Inoltre, il decreto specifica che verranno utilizzate aree di data center dedicate unicamente al Ministero della Giustizia: questo è un punto fondamentale del decreto che si impegna a proteggere tutte quelle informazioni sensibili che potrebbero essere soggette a data breach se presenti su dispositivi personali o depositate su server di terze parti.


Ma come si svolge l’udienza online?

Il funzionamento dell’udienza online è molto simile a quello delle semplici conference call: una volta entrati sulla piattaforma Microsoft Teams, le parti saranno invitate a partecipare allavideochiamata su invito del giudice: i partecipanti accederanno a delle stanze virtuali create appositamente dal Ministero, che saranno assegnate ad ogni presente: dall’imputato, agli avvocati d’accusa e difesa, fino ai giudici e pm.


E’ interessante sapere che è previsto l’obbligo da parte di giudici e avvocati di indossare la toga, proprio come se si stesse partecipando ad un’udienza fisica e si fosse realmente in un’aula di tribunale.


Non appena è stato presentato il progetto sono state subito sollevate delle perplessità riguardanti, ad esempio, il diritto dell’imputato di poter parlare liberamente con il suo avvocato difensore.Ai fini di garantire questa possibilità prevista dalla Legge, il magistrato di riferimento per l’informatica Marco Vommaro specifica che sono previste ben due modalità: la prima prevede che imputato e avvocato di parte lascino l’aula virtuale dove sono presenti anche gli altri partecipanti, per effettuare un colloquio in forma privata e rientrare nella stessa al suo termine.


La seconda possibilità prevede invece che l’avvocato difensore partecipi all’udienza direttamente dalla struttura fisica ove è presente l’assistito, sia essa la casa di reclusione o l’abitazione privata.


Proteggersi dal COVID-19 e proiettarsi nel futuro: le previsioni

Per ragioni ovvie ai più, in questo momento storico dove la salute di ogni categoria di persone è in pericolo a causa del contatto fisico ravvicinato, si è preferito scegliere la prima opzione, in quanto permette di portare a termine il processo senza mettere a rischio i suoi partecipanti.

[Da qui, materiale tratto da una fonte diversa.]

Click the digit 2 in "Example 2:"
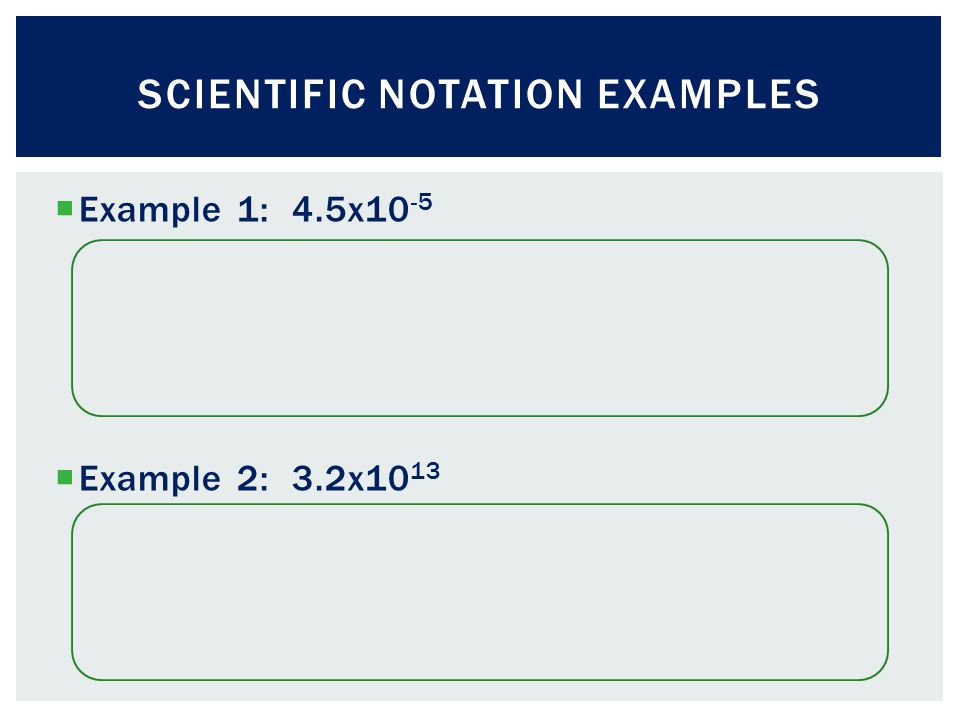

Ma, anche se si è ormai nel 2020, non tutti sono abituali utilizzatori di strumenti tecnologici, così per evitare questo potenziale ostacolo il Ministero della Giustizia fornisce delle dispense con le istruzioni d’uso della piattaforma Microsoft Teams e effettua dei corsi, per permettere anche ai magistrati o avvocati più restii il passaggio, per così dire, alla giustizia 2.0


Vittorio Masia, il presidente del Tribunale di Brescia, luogo dove si è tenuto il primo processo penale online in Italia a seguito del diffondersi del coronavirus, in un’intervista rilasciata di recente si dimostra estremamente entusiasta dell’operazione ed è convinto che presto tutte le udienze di processi sia penali che civili si svolgeranno in questo modo, proiettando così nel futuro la giustizia italiana.


Evitare gli spostamenti di detenuti, avvocati e di tutto il team necessario allo svolgimento dell’udienza, infatti, oltre ad aumentare la sicurezza, permetterà anche un risparmio sia sul piano temporale che su quello economico.


Questo è ciò che Masia e i presidenti dei tribunali delle diverse città italiane prevedono e si auspicano per il futuro, perché siamo fatti così: impariamo dai momenti difficili per tornare più forti (e funzionali) di prima.